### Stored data
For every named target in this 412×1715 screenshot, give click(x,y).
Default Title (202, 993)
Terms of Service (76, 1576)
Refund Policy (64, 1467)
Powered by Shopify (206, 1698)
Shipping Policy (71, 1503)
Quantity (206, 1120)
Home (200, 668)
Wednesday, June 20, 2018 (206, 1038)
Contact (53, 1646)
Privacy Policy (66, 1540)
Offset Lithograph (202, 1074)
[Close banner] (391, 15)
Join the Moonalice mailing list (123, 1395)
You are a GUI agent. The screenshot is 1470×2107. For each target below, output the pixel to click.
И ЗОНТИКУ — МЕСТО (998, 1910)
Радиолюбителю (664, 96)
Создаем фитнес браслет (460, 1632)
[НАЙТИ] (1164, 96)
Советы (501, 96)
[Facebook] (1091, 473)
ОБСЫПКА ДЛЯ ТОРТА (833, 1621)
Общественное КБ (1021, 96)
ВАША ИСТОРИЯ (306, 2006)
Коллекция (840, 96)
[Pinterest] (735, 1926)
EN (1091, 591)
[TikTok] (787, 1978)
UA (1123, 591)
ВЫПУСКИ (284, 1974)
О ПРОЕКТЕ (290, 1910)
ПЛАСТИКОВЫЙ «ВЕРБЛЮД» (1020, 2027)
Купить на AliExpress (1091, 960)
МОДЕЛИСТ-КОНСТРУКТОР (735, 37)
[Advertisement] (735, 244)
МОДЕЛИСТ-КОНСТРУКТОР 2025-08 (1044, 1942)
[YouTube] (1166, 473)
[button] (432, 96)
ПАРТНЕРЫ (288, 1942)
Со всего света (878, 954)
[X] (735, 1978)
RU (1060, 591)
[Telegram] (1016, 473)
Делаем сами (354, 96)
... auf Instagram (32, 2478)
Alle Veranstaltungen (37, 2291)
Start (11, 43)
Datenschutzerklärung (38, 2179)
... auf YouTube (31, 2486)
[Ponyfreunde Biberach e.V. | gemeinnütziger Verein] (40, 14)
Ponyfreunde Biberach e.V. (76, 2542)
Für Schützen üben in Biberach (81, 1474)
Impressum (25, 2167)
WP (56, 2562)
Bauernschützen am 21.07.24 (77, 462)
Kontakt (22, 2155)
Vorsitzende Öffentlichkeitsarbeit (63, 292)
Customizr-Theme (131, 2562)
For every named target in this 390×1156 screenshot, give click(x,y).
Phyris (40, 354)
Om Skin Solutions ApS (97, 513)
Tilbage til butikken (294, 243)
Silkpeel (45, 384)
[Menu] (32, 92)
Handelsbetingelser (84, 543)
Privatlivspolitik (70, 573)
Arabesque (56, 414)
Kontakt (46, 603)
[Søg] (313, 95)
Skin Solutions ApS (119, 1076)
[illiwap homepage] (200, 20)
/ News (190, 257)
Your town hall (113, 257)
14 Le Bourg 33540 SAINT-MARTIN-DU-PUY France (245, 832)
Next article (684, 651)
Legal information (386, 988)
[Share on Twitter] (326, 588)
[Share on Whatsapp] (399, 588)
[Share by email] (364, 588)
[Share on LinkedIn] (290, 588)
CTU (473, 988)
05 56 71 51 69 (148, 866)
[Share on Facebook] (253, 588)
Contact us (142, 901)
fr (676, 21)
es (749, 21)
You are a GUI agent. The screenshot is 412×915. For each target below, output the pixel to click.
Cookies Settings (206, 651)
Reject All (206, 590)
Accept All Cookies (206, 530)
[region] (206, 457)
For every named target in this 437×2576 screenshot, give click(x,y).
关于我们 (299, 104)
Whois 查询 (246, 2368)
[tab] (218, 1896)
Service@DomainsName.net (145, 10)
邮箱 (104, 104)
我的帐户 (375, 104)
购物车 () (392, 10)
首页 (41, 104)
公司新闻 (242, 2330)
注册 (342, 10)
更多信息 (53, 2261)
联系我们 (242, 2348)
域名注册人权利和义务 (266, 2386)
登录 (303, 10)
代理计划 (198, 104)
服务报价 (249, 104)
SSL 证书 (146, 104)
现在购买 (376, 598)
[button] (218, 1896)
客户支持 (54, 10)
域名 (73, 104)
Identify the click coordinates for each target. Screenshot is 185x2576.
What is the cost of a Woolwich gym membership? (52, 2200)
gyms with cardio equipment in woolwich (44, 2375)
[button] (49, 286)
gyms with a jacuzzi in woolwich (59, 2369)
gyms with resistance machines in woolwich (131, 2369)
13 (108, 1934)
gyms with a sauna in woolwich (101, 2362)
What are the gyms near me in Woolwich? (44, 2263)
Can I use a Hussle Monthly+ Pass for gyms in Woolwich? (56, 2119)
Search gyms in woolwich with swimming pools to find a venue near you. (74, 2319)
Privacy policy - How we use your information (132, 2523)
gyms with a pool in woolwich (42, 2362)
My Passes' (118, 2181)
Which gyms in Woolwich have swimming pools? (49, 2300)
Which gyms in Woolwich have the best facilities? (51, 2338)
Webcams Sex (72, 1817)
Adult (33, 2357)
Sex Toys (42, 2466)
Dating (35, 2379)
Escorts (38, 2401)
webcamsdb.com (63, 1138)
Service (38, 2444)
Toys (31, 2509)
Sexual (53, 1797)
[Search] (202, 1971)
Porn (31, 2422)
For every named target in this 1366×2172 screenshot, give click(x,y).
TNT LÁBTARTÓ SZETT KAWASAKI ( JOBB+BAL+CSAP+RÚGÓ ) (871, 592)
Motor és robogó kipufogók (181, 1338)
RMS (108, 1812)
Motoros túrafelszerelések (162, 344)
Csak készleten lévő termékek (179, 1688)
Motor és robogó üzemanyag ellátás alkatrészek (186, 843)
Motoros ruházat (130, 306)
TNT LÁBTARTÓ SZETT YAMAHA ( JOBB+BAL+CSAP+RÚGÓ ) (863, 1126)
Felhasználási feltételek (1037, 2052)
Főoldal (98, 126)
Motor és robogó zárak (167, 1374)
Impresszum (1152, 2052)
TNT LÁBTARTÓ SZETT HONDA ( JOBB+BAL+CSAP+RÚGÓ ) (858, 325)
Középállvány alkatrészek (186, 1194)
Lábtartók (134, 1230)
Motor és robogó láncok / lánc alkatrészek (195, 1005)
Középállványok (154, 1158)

### Exercise aim
Count the lines above that contain the word "output", and give only that number.

### Response area
2